About this task:
Without changing anything, copy out each entry.

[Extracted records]
= = = = = = =
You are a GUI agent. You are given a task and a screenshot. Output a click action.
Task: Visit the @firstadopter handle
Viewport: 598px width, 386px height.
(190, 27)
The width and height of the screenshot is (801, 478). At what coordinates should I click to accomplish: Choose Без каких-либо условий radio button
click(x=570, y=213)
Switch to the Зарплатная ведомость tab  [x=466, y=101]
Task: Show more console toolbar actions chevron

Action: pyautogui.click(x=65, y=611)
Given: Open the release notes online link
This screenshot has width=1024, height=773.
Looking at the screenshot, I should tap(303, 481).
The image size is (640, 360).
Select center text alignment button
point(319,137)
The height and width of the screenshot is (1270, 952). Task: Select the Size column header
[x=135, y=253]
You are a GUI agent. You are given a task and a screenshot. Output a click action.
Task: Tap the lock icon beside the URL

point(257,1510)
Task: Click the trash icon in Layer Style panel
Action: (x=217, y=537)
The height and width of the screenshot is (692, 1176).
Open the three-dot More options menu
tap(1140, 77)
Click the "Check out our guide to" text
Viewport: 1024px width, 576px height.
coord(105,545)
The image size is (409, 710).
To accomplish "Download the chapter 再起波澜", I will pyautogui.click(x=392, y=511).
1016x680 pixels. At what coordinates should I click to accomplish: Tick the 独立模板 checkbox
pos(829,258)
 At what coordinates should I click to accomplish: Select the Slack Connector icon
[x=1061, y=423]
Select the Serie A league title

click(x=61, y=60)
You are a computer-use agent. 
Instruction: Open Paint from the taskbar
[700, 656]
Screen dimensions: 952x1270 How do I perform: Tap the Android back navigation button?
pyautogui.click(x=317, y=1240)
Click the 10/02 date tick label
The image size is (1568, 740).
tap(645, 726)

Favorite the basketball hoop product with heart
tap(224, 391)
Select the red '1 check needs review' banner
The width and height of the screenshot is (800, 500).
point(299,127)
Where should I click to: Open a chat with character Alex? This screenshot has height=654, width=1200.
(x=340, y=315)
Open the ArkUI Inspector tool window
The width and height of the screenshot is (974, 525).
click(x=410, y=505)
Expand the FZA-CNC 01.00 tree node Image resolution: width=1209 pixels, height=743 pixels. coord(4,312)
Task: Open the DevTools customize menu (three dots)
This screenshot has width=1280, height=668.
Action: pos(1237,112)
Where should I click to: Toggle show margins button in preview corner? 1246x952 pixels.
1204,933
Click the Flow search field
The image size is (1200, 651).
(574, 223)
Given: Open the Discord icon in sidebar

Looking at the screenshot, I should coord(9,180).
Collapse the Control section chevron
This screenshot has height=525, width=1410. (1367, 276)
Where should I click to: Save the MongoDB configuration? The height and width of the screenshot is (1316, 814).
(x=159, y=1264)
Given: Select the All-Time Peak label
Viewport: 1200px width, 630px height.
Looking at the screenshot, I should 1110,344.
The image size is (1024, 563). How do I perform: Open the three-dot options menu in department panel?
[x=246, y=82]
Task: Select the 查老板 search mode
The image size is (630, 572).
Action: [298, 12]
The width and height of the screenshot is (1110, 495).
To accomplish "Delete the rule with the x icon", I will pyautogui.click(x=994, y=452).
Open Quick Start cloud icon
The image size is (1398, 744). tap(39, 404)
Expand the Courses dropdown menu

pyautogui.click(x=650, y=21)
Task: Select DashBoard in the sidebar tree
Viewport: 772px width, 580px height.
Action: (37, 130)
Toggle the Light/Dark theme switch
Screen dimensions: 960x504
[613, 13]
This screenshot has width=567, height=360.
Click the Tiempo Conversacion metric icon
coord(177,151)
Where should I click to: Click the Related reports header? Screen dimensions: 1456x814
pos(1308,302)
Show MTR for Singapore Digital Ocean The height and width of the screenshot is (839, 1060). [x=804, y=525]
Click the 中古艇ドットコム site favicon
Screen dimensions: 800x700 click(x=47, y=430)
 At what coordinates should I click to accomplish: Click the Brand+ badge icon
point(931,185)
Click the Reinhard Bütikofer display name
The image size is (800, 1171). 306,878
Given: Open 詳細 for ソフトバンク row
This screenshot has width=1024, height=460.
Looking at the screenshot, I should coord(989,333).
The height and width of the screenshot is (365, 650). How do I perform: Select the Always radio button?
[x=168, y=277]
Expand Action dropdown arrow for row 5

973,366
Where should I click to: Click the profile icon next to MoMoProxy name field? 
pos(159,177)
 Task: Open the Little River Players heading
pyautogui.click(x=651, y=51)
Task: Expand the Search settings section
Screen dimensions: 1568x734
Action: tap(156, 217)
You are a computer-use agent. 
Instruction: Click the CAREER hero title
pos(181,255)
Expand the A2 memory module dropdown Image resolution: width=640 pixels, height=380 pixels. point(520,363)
= = = = = = =
Problem solution:
You are a GUI agent. You are given a task and a screenshot. Output a click action.
Task: Visit the @firstadopter handle
Viewport: 598px width, 386px height.
(190, 27)
The width and height of the screenshot is (801, 478). At what coordinates should I click to accomplish: Choose Без каких-либо условий radio button
click(x=570, y=213)
Switch to the Зарплатная ведомость tab  [x=466, y=101]
Task: Show more console toolbar actions chevron

Action: pyautogui.click(x=65, y=611)
Given: Open the release notes online link
This screenshot has width=1024, height=773.
Looking at the screenshot, I should tap(303, 481).
The image size is (640, 360).
Select center text alignment button
point(319,137)
The height and width of the screenshot is (1270, 952). Task: Select the Size column header
[x=135, y=253]
You are a GUI agent. You are given a task and a screenshot. Output a click action.
Task: Tap the lock icon beside the URL

point(257,1510)
Task: Click the trash icon in Layer Style panel
Action: (x=217, y=537)
The height and width of the screenshot is (692, 1176).
Open the three-dot More options menu
tap(1140, 77)
Click the "Check out our guide to" text
Viewport: 1024px width, 576px height.
coord(105,545)
The image size is (409, 710).
To accomplish "Download the chapter 再起波澜", I will pyautogui.click(x=392, y=511).
1016x680 pixels. At what coordinates should I click to accomplish: Tick the 独立模板 checkbox
pos(829,258)
 At what coordinates should I click to accomplish: Select the Slack Connector icon
[x=1061, y=423]
Select the Serie A league title

click(x=61, y=60)
You are a computer-use agent. 
Instruction: Open Paint from the taskbar
[700, 656]
Screen dimensions: 952x1270 How do I perform: Tap the Android back navigation button?
pyautogui.click(x=317, y=1240)
Click the 10/02 date tick label
The image size is (1568, 740).
tap(645, 726)

Favorite the basketball hoop product with heart
tap(224, 391)
Select the red '1 check needs review' banner
The width and height of the screenshot is (800, 500).
point(299,127)
Where should I click to: Open a chat with character Alex? This screenshot has height=654, width=1200.
(x=340, y=315)
Open the ArkUI Inspector tool window
The width and height of the screenshot is (974, 525).
click(x=410, y=505)
Expand the FZA-CNC 01.00 tree node Image resolution: width=1209 pixels, height=743 pixels. coord(4,312)
Task: Open the DevTools customize menu (three dots)
This screenshot has width=1280, height=668.
Action: pos(1237,112)
Where should I click to: Toggle show margins button in preview corner? 1246x952 pixels.
1204,933
Click the Flow search field
The image size is (1200, 651).
(574, 223)
Given: Open the Discord icon in sidebar

Looking at the screenshot, I should coord(9,180).
Collapse the Control section chevron
This screenshot has height=525, width=1410. (1367, 276)
Where should I click to: Save the MongoDB configuration? The height and width of the screenshot is (1316, 814).
(x=159, y=1264)
Given: Select the All-Time Peak label
Viewport: 1200px width, 630px height.
Looking at the screenshot, I should 1110,344.
The image size is (1024, 563). How do I perform: Open the three-dot options menu in department panel?
[x=246, y=82]
Task: Select the 查老板 search mode
The image size is (630, 572).
Action: [298, 12]
The width and height of the screenshot is (1110, 495).
To accomplish "Delete the rule with the x icon", I will pyautogui.click(x=994, y=452).
Open Quick Start cloud icon
The image size is (1398, 744). tap(39, 404)
Expand the Courses dropdown menu

pyautogui.click(x=650, y=21)
Task: Select DashBoard in the sidebar tree
Viewport: 772px width, 580px height.
Action: (37, 130)
Toggle the Light/Dark theme switch
Screen dimensions: 960x504
[613, 13]
This screenshot has width=567, height=360.
Click the Tiempo Conversacion metric icon
coord(177,151)
Where should I click to: Click the Related reports header? Screen dimensions: 1456x814
pos(1308,302)
Show MTR for Singapore Digital Ocean The height and width of the screenshot is (839, 1060). [x=804, y=525]
Click the 中古艇ドットコム site favicon
Screen dimensions: 800x700 click(x=47, y=430)
 At what coordinates should I click to accomplish: Click the Brand+ badge icon
point(931,185)
Click the Reinhard Bütikofer display name
The image size is (800, 1171). 306,878
Given: Open 詳細 for ソフトバンク row
This screenshot has width=1024, height=460.
Looking at the screenshot, I should coord(989,333).
The height and width of the screenshot is (365, 650). How do I perform: Select the Always radio button?
[x=168, y=277]
Expand Action dropdown arrow for row 5

973,366
Where should I click to: Click the profile icon next to MoMoProxy name field? 
pos(159,177)
 Task: Open the Little River Players heading
pyautogui.click(x=651, y=51)
Task: Expand the Search settings section
Screen dimensions: 1568x734
Action: tap(156, 217)
You are a computer-use agent. 
Instruction: Click the CAREER hero title
pos(181,255)
Expand the A2 memory module dropdown Image resolution: width=640 pixels, height=380 pixels. point(520,363)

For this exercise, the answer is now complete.